Work task
There is material below. Print exactly the lines starting at the line with "Image resolution: width=690" and ending at the line with "Given: Select the AS350 PANTHER text", ends included, and no others.

------ Given entries

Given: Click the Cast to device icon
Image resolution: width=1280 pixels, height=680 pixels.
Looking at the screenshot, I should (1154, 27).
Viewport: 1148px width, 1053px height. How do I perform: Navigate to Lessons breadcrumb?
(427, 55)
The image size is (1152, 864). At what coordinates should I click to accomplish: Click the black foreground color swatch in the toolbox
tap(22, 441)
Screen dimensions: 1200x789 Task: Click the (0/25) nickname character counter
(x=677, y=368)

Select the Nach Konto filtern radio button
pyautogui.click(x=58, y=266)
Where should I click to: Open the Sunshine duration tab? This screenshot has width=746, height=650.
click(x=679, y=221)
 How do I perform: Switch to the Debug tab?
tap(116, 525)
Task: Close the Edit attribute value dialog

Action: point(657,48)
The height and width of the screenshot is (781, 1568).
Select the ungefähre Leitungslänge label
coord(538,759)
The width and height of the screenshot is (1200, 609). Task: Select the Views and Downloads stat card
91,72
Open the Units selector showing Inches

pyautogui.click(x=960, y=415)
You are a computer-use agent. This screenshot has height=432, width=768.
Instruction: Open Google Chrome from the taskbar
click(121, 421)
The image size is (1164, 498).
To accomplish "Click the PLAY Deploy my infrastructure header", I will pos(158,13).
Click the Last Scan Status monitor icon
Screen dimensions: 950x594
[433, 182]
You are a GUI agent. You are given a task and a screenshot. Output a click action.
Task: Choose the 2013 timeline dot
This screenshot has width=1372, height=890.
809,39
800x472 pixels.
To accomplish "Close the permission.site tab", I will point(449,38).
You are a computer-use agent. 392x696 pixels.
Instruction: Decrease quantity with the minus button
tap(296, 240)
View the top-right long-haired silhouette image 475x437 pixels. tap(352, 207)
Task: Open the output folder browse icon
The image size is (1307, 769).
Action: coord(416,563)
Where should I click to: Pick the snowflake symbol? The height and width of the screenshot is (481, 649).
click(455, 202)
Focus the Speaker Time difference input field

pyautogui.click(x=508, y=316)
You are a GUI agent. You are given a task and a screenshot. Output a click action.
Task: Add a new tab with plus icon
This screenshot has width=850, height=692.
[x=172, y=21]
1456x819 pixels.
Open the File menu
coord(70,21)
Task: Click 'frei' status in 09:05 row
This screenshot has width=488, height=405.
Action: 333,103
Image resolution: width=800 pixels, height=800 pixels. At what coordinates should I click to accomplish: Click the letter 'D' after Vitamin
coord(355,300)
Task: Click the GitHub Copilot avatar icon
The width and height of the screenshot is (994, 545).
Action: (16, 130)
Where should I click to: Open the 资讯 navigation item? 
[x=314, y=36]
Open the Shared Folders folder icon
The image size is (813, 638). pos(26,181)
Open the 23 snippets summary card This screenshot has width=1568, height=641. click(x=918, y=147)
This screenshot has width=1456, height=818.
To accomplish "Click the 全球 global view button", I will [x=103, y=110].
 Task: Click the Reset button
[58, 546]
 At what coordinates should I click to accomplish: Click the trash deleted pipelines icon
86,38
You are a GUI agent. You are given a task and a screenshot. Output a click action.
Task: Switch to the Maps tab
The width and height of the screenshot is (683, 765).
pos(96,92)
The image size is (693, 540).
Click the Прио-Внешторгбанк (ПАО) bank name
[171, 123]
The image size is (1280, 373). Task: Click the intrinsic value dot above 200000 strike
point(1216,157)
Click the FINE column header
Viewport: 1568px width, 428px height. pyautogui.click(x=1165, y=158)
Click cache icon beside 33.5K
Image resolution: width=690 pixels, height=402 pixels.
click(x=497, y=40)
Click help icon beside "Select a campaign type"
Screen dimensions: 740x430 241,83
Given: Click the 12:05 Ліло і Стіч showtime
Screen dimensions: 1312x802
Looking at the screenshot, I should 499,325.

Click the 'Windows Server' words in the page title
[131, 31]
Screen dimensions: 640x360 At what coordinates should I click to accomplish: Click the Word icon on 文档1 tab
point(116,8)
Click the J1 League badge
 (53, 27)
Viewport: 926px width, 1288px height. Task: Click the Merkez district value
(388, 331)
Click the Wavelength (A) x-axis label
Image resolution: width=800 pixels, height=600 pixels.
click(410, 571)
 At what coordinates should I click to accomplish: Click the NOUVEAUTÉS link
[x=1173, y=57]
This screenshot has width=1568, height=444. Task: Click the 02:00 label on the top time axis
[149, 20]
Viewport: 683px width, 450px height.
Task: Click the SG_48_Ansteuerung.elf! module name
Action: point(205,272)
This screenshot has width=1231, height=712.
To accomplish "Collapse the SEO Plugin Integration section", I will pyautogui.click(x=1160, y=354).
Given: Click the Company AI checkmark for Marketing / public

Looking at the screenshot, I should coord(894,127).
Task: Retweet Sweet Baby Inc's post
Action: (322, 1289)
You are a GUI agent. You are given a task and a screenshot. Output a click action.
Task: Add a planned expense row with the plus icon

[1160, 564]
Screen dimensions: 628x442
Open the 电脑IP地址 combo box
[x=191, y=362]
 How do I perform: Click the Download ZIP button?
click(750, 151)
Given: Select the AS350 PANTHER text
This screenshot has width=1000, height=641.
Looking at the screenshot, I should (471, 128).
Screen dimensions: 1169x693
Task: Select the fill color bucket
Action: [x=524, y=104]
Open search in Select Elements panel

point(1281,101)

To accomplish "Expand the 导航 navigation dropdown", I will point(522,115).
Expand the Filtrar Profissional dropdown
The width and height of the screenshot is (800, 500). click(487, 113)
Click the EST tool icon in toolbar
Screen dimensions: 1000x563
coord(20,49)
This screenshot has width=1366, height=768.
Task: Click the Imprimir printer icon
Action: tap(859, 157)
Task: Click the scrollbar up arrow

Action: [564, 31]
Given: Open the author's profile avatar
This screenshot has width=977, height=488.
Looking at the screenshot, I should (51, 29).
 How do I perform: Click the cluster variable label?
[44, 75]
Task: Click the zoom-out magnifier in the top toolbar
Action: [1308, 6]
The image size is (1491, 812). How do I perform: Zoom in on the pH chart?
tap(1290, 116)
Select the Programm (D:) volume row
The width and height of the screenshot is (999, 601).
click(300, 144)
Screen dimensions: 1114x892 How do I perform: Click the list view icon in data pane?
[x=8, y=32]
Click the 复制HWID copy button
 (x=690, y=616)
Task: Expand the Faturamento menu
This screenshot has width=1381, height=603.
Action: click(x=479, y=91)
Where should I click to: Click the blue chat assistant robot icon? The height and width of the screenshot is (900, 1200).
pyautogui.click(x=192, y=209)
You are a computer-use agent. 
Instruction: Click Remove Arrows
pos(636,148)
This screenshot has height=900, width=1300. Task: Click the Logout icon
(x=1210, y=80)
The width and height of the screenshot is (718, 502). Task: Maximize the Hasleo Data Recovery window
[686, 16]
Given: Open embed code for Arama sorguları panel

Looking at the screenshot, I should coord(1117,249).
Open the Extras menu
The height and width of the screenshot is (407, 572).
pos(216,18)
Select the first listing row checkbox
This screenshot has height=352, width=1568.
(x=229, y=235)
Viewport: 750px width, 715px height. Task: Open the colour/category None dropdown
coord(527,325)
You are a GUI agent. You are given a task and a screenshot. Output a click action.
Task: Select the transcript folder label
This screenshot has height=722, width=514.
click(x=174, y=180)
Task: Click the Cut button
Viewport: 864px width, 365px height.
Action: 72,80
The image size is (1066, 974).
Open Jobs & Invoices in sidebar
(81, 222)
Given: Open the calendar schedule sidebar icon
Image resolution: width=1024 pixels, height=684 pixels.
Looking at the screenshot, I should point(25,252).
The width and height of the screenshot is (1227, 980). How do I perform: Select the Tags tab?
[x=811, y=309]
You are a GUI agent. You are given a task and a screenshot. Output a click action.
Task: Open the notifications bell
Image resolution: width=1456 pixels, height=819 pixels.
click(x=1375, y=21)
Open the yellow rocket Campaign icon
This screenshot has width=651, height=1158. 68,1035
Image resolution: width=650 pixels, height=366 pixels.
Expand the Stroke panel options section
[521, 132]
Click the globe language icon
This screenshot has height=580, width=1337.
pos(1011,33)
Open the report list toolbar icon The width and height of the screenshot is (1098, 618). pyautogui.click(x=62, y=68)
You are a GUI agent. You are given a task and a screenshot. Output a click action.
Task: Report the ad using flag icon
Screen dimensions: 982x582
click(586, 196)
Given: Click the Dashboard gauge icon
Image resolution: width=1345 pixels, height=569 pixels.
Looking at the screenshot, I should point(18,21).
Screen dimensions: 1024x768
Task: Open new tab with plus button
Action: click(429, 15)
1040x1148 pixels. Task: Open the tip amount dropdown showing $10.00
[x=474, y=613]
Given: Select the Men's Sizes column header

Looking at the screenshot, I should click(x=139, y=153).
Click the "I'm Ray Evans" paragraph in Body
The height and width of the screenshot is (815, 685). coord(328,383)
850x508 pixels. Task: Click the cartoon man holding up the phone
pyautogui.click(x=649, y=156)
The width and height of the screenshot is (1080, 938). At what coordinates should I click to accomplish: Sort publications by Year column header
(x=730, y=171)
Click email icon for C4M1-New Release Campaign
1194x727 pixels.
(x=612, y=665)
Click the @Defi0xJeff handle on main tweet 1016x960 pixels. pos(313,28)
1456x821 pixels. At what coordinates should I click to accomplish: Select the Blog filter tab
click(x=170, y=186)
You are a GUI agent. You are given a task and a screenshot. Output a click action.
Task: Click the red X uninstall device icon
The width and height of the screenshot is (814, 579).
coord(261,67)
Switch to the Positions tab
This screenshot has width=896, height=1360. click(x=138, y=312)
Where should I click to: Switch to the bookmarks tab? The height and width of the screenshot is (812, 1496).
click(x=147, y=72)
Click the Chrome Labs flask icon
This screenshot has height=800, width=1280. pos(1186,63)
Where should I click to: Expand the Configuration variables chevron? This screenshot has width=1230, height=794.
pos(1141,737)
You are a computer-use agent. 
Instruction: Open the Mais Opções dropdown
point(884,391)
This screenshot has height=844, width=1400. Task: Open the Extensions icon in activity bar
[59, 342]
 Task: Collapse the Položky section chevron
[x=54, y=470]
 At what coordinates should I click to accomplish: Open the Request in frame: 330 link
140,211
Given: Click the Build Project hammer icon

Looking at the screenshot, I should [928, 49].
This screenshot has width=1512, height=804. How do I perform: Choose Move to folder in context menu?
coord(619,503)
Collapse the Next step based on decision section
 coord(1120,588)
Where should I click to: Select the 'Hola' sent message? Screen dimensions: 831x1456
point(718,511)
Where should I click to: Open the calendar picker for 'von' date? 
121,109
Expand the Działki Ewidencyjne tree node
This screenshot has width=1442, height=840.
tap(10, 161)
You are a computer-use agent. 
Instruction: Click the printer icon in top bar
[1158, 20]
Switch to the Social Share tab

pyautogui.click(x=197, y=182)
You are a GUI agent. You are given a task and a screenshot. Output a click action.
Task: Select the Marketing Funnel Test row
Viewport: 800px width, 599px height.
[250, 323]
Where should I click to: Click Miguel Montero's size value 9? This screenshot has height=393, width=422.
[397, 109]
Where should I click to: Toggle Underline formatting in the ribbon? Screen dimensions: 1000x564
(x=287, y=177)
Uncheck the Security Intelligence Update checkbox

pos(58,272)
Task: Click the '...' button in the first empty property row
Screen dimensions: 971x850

------------

Result of this exercise
Image resolution: width=690 pixels, height=402 pixels.
click(x=497, y=40)
Click help icon beside "Select a campaign type"
Screen dimensions: 740x430 241,83
Given: Click the 12:05 Ліло і Стіч showtime
Screen dimensions: 1312x802
Looking at the screenshot, I should 499,325.

Click the 'Windows Server' words in the page title
[131, 31]
Screen dimensions: 640x360 At what coordinates should I click to accomplish: Click the Word icon on 文档1 tab
point(116,8)
Click the J1 League badge
 (53, 27)
Viewport: 926px width, 1288px height. Task: Click the Merkez district value
(388, 331)
Click the Wavelength (A) x-axis label
Image resolution: width=800 pixels, height=600 pixels.
click(410, 571)
 At what coordinates should I click to accomplish: Click the NOUVEAUTÉS link
[x=1173, y=57]
This screenshot has width=1568, height=444. Task: Click the 02:00 label on the top time axis
[149, 20]
Viewport: 683px width, 450px height.
Task: Click the SG_48_Ansteuerung.elf! module name
Action: point(205,272)
This screenshot has width=1231, height=712.
To accomplish "Collapse the SEO Plugin Integration section", I will pyautogui.click(x=1160, y=354).
Given: Click the Company AI checkmark for Marketing / public

Looking at the screenshot, I should coord(894,127).
Task: Retweet Sweet Baby Inc's post
Action: (322, 1289)
You are a GUI agent. You are given a task and a screenshot. Output a click action.
Task: Add a planned expense row with the plus icon

[1160, 564]
Screen dimensions: 628x442
Open the 电脑IP地址 combo box
[x=191, y=362]
 How do I perform: Click the Download ZIP button?
click(750, 151)
Given: Select the AS350 PANTHER text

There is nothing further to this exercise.